Começa por criticar sua compreensão "naturalista" da disfunção sexual moderna: promiscuidade generalizada, pornografia on-line e afins. “O documento lamenta apenas a sua 'desfiguração da beleza e profundidade da vida afetiva e sexual'”, escreve ele. “Nenhuma menção é feita sobre a desfiguração da alma, sua conseqüente cegueira espiritual e impacto na recepção do Evangelho por alguém tão ferido.”

Ele também alega que o documento exibe uma "compreensão inadequada da autoridade espiritual da Igreja", negando seu papel como autoridade de ensino. Segundo o Instrumentum: “A Igreja optará pelo diálogo como estilo e método… Nenhuma vocação, especialmente dentro da Igreja, pode ser colocada fora deste dinamismo contínuo do diálogo”. Segundo o teólogo, isso equivale a dizer: “A Igreja não possui a verdade, mas deve tomar o seu lugar ao lado de outras vozes.

Se a Igreja abandonasse seu ministério de pregação, os papéis da igreja instrutora e da Igreja ouvinte seriam invertidos, a própria hierarquia seria invertida e o sacerdócio ministerial entraria em colapso no sacerdócio batismal. Em suma, nos tornaríamos luteranos ”, continua ele.
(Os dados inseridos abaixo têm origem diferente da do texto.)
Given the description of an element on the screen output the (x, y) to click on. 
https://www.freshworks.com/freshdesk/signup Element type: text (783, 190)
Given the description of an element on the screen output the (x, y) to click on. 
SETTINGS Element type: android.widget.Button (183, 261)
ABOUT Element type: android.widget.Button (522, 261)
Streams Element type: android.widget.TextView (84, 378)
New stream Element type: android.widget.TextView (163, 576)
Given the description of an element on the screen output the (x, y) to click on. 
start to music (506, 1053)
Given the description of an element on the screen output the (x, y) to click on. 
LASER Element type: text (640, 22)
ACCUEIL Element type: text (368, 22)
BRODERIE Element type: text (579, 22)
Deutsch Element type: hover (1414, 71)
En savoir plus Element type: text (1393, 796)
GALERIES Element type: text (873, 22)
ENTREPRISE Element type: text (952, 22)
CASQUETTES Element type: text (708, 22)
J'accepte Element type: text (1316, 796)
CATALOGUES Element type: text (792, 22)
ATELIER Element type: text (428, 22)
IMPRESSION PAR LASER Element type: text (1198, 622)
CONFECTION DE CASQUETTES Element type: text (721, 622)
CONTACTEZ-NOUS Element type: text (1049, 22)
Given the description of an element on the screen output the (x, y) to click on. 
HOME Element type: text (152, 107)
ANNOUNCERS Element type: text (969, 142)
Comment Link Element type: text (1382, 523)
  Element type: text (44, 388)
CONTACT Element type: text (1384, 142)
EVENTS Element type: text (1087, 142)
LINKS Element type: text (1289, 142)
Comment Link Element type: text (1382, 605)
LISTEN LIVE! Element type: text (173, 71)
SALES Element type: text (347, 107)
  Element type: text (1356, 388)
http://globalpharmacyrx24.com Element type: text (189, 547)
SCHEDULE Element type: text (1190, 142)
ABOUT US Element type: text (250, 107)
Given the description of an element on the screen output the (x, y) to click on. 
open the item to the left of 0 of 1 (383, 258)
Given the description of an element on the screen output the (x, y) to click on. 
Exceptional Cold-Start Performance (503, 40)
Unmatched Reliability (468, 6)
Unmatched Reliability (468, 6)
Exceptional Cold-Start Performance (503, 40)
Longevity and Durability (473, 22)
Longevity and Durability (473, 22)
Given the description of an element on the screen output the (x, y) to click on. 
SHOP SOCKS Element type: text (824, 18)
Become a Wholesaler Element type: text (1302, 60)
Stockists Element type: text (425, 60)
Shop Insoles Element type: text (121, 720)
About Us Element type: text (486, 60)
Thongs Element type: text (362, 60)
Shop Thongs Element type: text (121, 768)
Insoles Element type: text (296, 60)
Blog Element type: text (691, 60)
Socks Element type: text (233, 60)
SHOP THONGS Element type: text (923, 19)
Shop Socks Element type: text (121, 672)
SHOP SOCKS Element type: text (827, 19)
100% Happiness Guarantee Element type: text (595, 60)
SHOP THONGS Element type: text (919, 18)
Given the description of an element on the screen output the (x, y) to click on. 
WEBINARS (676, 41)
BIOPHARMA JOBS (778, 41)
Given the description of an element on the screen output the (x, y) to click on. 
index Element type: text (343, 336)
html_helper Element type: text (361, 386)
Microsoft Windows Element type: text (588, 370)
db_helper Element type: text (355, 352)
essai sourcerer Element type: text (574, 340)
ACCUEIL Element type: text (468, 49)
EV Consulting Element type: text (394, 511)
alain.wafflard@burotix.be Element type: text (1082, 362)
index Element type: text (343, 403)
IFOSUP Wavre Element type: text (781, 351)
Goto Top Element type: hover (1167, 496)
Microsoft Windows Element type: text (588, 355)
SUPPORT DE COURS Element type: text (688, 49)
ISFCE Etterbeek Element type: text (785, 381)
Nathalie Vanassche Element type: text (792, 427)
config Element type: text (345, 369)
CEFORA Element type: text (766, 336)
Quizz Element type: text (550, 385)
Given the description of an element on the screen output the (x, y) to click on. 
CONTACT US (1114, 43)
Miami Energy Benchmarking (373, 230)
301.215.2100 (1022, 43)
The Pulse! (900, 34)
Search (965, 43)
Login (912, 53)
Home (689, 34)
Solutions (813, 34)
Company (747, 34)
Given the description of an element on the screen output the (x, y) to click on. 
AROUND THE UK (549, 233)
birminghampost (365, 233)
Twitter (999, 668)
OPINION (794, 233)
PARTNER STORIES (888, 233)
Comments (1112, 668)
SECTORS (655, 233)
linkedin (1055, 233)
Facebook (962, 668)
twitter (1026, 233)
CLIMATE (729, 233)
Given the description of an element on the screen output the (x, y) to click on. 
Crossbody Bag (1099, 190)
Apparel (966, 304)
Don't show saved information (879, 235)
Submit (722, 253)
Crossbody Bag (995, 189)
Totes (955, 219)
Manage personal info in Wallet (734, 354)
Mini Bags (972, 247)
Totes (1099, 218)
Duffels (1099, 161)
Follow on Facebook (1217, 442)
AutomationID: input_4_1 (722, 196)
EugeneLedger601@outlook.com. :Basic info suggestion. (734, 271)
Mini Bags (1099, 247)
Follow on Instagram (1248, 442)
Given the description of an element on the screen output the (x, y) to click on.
Finalmente, ele acusa o Instrumentum de tomar uma "concepção relativista de vocação". Ele cita as referências do documento a "santidade pessoal" e a "própria verdade", acrescentando sem rodeios: "Isso é relativismo". Além disso, ele adverte contra a “falsa humildade” de priorizar o “acompanhamento” sobre o da pregação. Isso, diz ele, "dá a impressão de que a verdade absoluta não é encontrada em Deus".

Em agosto, Chaput pediu ao Papa Francisco para adiar o próprio Sínodo. Neste momento, os bispos não teriam absolutamente nenhuma credibilidade em abordar esse assunto ”, disse o arcebispo em uma conferência em 30 de agosto no Seminário de São Carlos Borromeo, na Filadélfia, de acordo com um relatório publicado no site da arquidiocese. Em seu lugar, o Arcebispo Chaput sugeriu que o Papa “comece a fazer planos para um sínodo sobre a vida dos bispos”.